====== Dataset extract ======
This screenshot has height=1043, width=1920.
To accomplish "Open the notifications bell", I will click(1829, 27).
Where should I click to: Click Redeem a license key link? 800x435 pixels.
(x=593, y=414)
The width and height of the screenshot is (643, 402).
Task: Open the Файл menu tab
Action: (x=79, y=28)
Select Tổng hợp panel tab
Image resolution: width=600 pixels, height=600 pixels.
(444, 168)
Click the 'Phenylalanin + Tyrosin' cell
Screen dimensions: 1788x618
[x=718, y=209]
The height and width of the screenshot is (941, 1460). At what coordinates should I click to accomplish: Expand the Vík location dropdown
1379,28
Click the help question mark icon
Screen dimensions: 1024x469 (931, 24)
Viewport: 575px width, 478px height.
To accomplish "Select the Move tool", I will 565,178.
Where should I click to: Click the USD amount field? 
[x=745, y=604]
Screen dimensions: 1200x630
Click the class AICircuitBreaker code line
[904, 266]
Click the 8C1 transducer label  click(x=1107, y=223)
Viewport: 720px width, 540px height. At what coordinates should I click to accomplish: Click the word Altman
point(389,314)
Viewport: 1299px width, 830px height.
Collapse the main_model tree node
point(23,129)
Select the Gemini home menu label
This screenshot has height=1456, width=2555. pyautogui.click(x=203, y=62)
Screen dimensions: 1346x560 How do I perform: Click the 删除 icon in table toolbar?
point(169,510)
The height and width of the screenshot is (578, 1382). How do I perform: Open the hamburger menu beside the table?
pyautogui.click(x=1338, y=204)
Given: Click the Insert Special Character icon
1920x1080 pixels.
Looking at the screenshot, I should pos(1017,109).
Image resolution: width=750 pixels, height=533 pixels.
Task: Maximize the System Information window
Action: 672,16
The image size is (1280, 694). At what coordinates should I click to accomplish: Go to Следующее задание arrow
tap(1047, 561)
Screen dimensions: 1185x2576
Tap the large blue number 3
======
> _The problem_
Reproduce all of the items above, switching "Viewport" to "Display" wherever it occurs and leaving everything else unchanged.

> _Result of the task_
This screenshot has height=1043, width=1920.
To accomplish "Open the notifications bell", I will click(1829, 27).
Where should I click to: Click Redeem a license key link? 800x435 pixels.
(x=593, y=414)
The width and height of the screenshot is (643, 402).
Task: Open the Файл menu tab
Action: (x=79, y=28)
Select Tổng hợp panel tab
Image resolution: width=600 pixels, height=600 pixels.
(444, 168)
Click the 'Phenylalanin + Tyrosin' cell
Screen dimensions: 1788x618
[x=718, y=209]
The height and width of the screenshot is (941, 1460). At what coordinates should I click to accomplish: Expand the Vík location dropdown
1379,28
Click the help question mark icon
Screen dimensions: 1024x469 (931, 24)
Display: 575px width, 478px height.
To accomplish "Select the Move tool", I will 565,178.
Where should I click to: Click the USD amount field? 
[x=745, y=604]
Screen dimensions: 1200x630
Click the class AICircuitBreaker code line
[904, 266]
Click the 8C1 transducer label  click(x=1107, y=223)
Display: 720px width, 540px height. At what coordinates should I click to accomplish: Click the word Altman
point(389,314)
Display: 1299px width, 830px height.
Collapse the main_model tree node
point(23,129)
Select the Gemini home menu label
This screenshot has height=1456, width=2555. pyautogui.click(x=203, y=62)
Screen dimensions: 1346x560 How do I perform: Click the 删除 icon in table toolbar?
point(169,510)
The height and width of the screenshot is (578, 1382). How do I perform: Open the hamburger menu beside the table?
pyautogui.click(x=1338, y=204)
Given: Click the Insert Special Character icon
1920x1080 pixels.
Looking at the screenshot, I should pos(1017,109).
Image resolution: width=750 pixels, height=533 pixels.
Task: Maximize the System Information window
Action: 672,16
The image size is (1280, 694). At what coordinates should I click to accomplish: Go to Следующее задание arrow
tap(1047, 561)
Screen dimensions: 1185x2576
Tap the large blue number 3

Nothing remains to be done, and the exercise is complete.